Segment Start: RECORDS
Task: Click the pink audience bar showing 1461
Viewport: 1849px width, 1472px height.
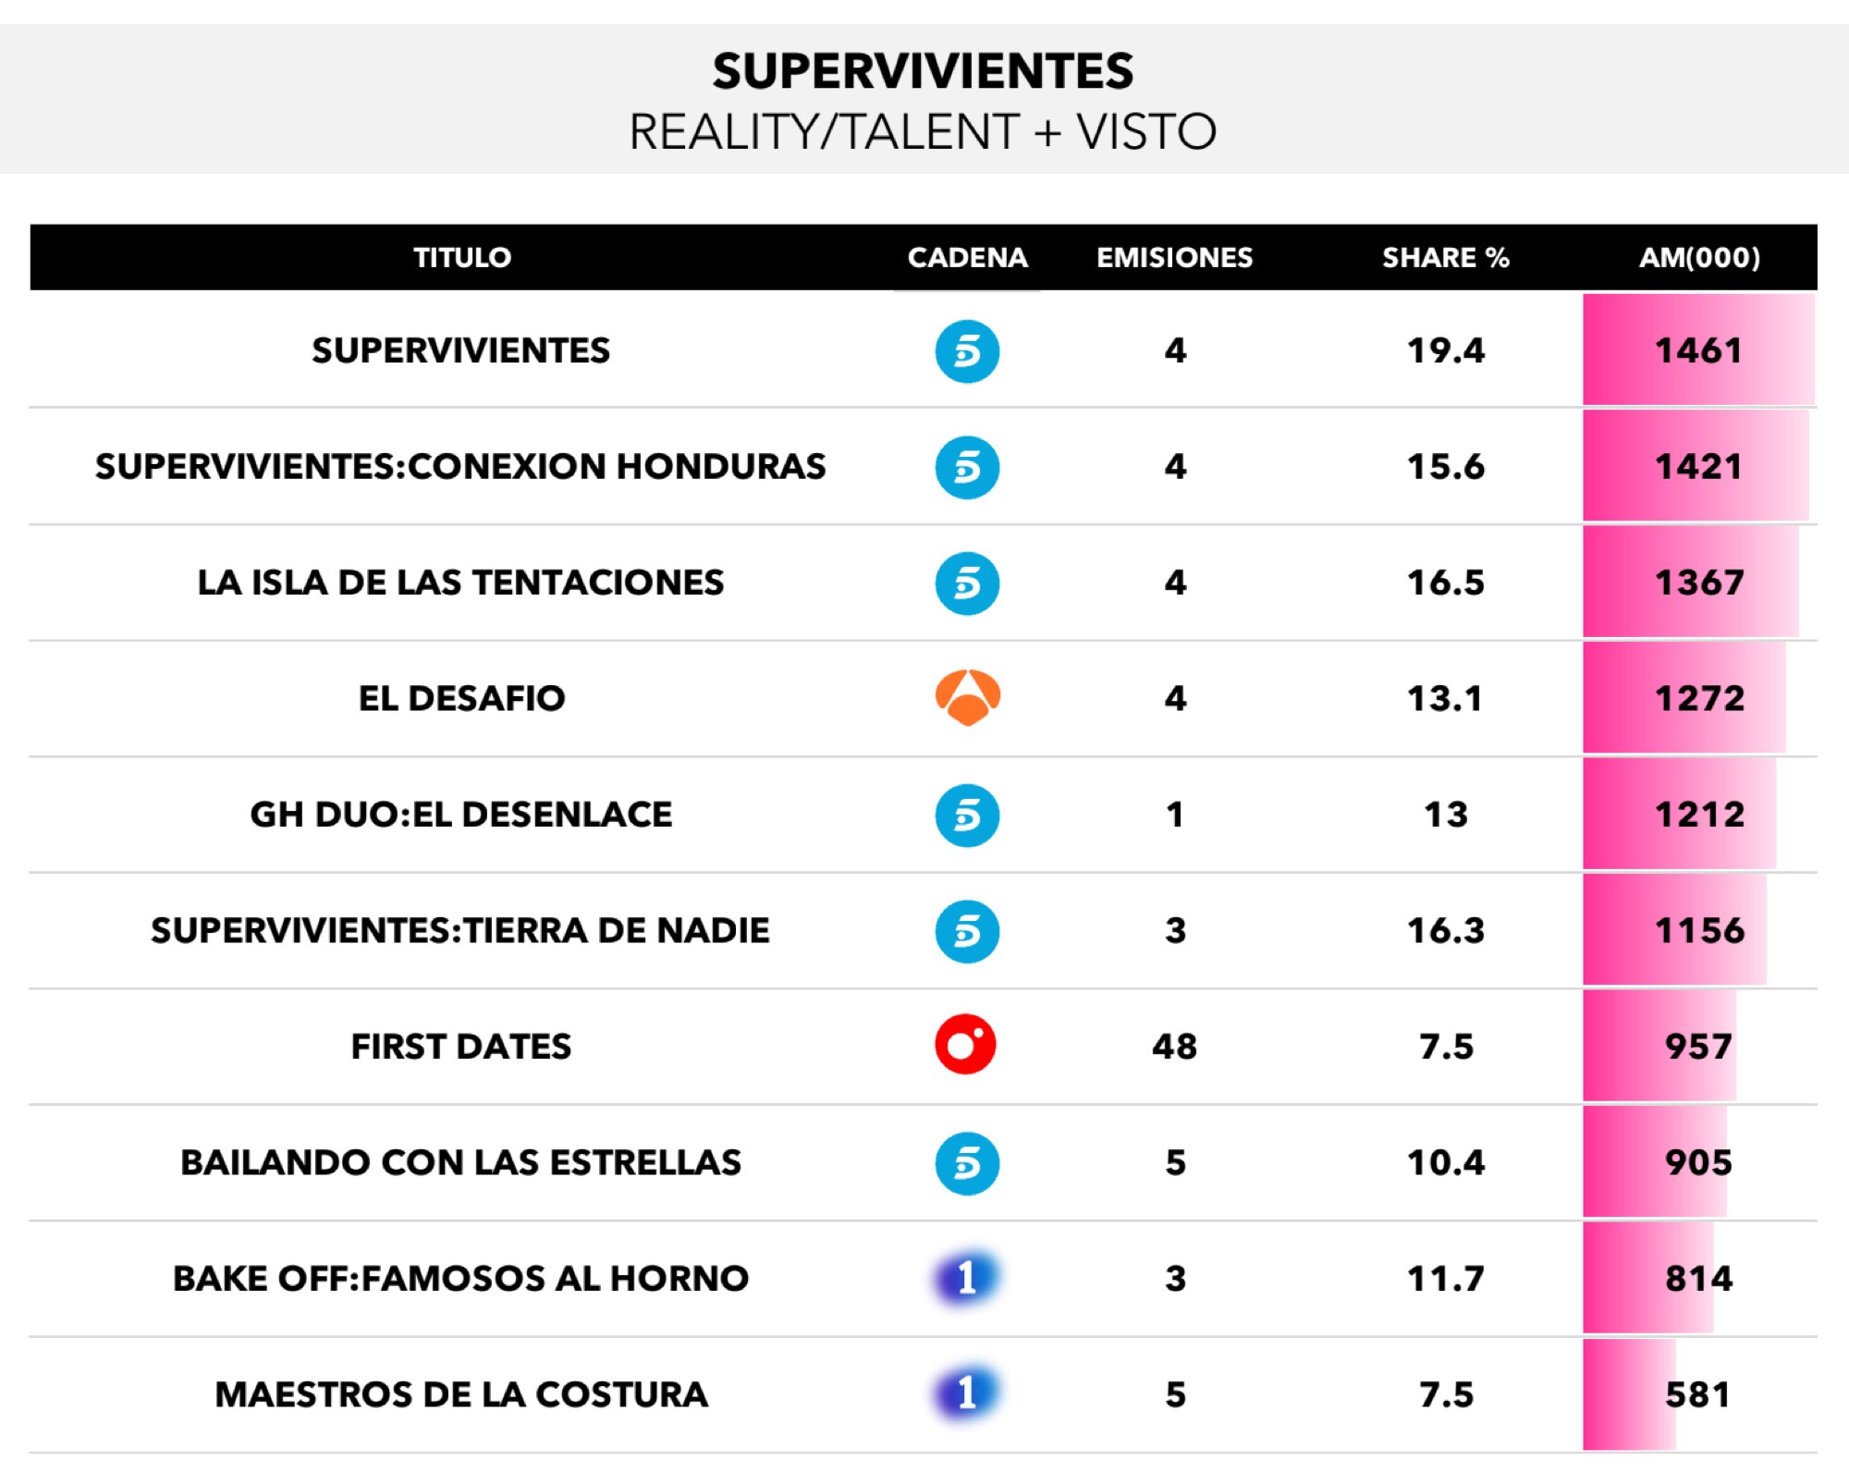Action: click(x=1698, y=350)
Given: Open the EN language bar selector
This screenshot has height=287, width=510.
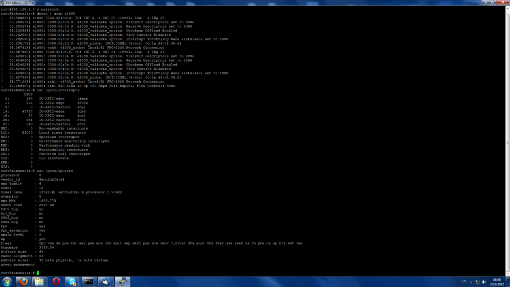Looking at the screenshot, I should coord(463,281).
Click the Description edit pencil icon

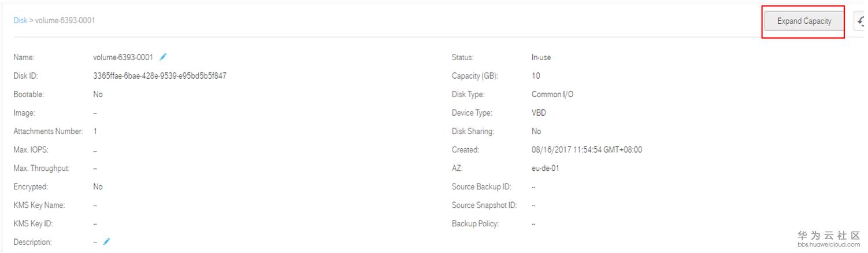107,242
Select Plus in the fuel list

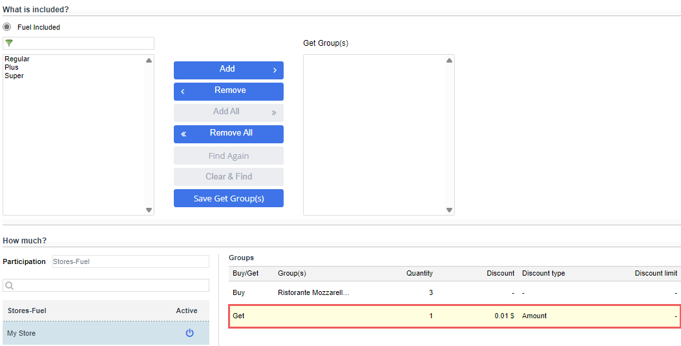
Segment End: RECORDS
* [TASK DIRECTIONS] Write out the records once more, exactly as they stand, with no images.

* [REPLY TO THE EXERCISE]
Task: Click the pink audience bar showing 1461
Viewport: 1849px width, 1472px height.
Action: click(x=1698, y=350)
Given: Open the EN language bar selector
This screenshot has height=287, width=510.
Looking at the screenshot, I should coord(463,281).
Click the Description edit pencil icon

107,242
Select Plus in the fuel list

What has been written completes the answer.